DIRECTIONS FOR THIS TASK: Working from the entries that follow, transcribe exactly and only the lines from the one with "Image resolution: width=786" through the last, pictures excluded.

*** Opening of INFORMATION ***

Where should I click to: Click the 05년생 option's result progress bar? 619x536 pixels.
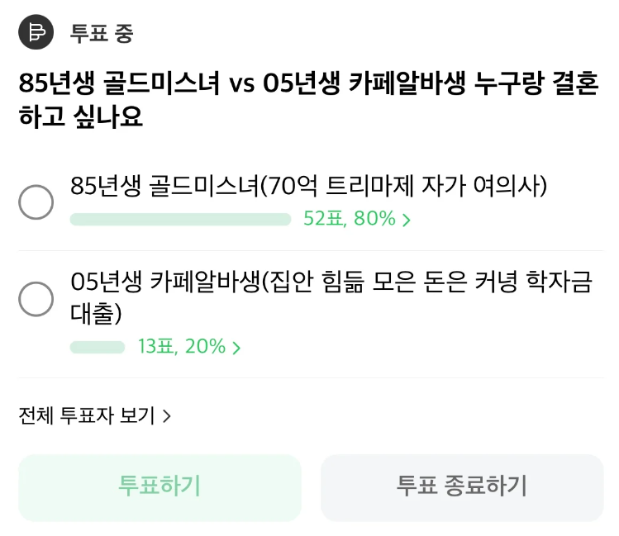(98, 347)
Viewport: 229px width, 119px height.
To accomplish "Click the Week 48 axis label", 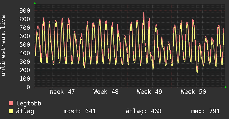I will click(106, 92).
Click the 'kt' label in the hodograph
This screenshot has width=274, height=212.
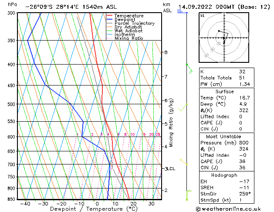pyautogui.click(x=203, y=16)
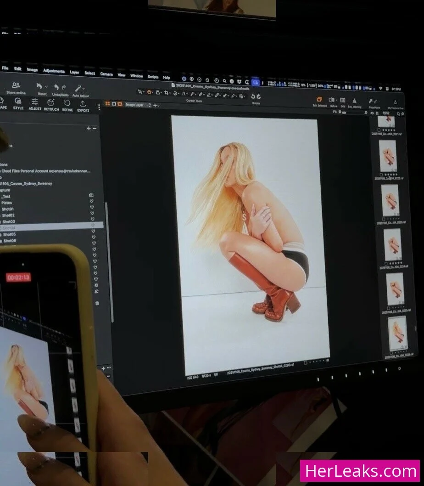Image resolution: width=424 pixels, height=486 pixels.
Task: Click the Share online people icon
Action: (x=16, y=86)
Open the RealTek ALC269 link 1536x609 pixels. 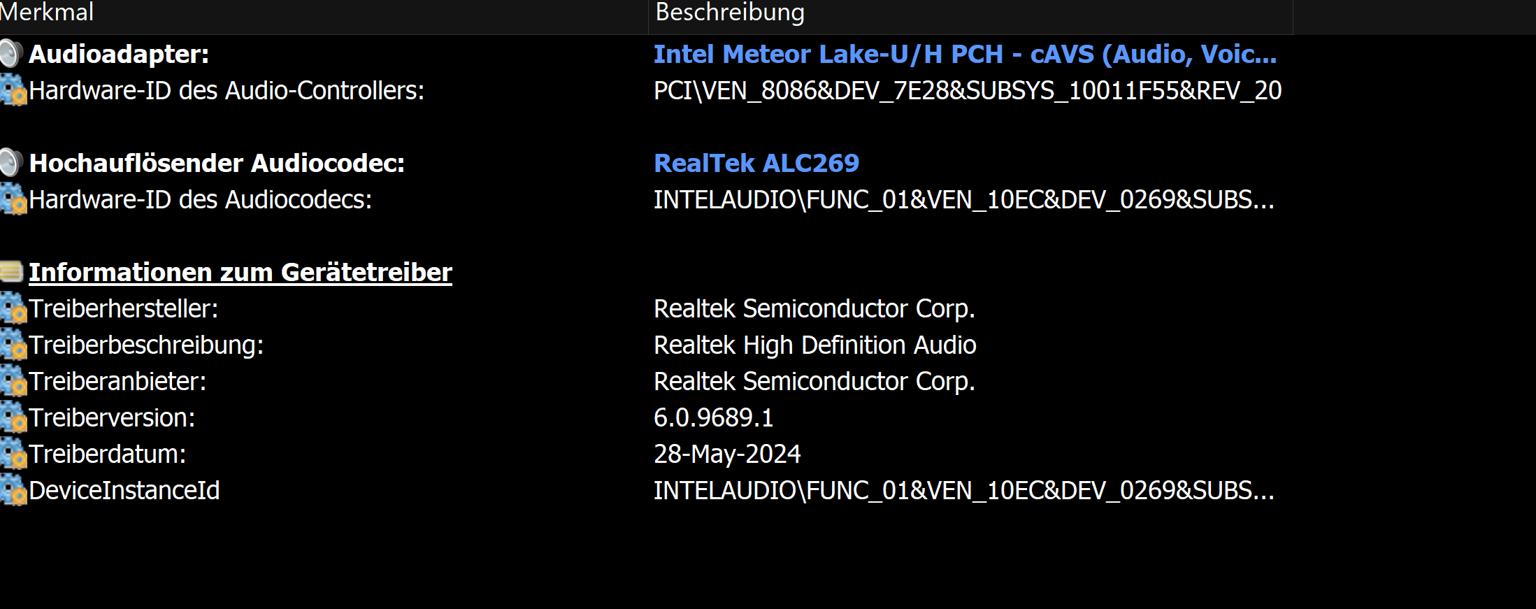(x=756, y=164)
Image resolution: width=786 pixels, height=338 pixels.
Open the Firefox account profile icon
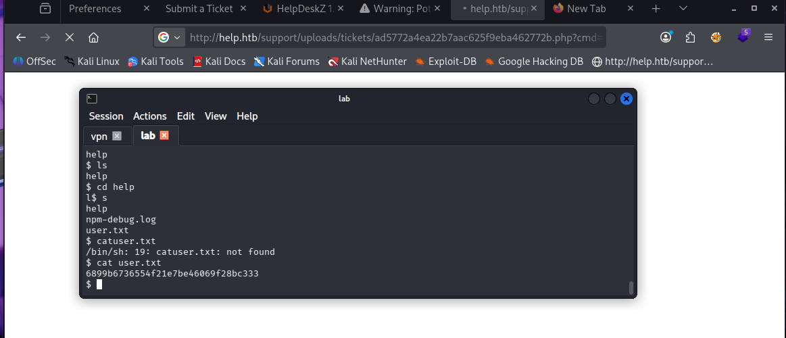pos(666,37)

*** Close of INFORMATION ***

REPLY:
Image resolution: width=786 pixels, height=338 pixels.
Open the Firefox account profile icon
pos(666,37)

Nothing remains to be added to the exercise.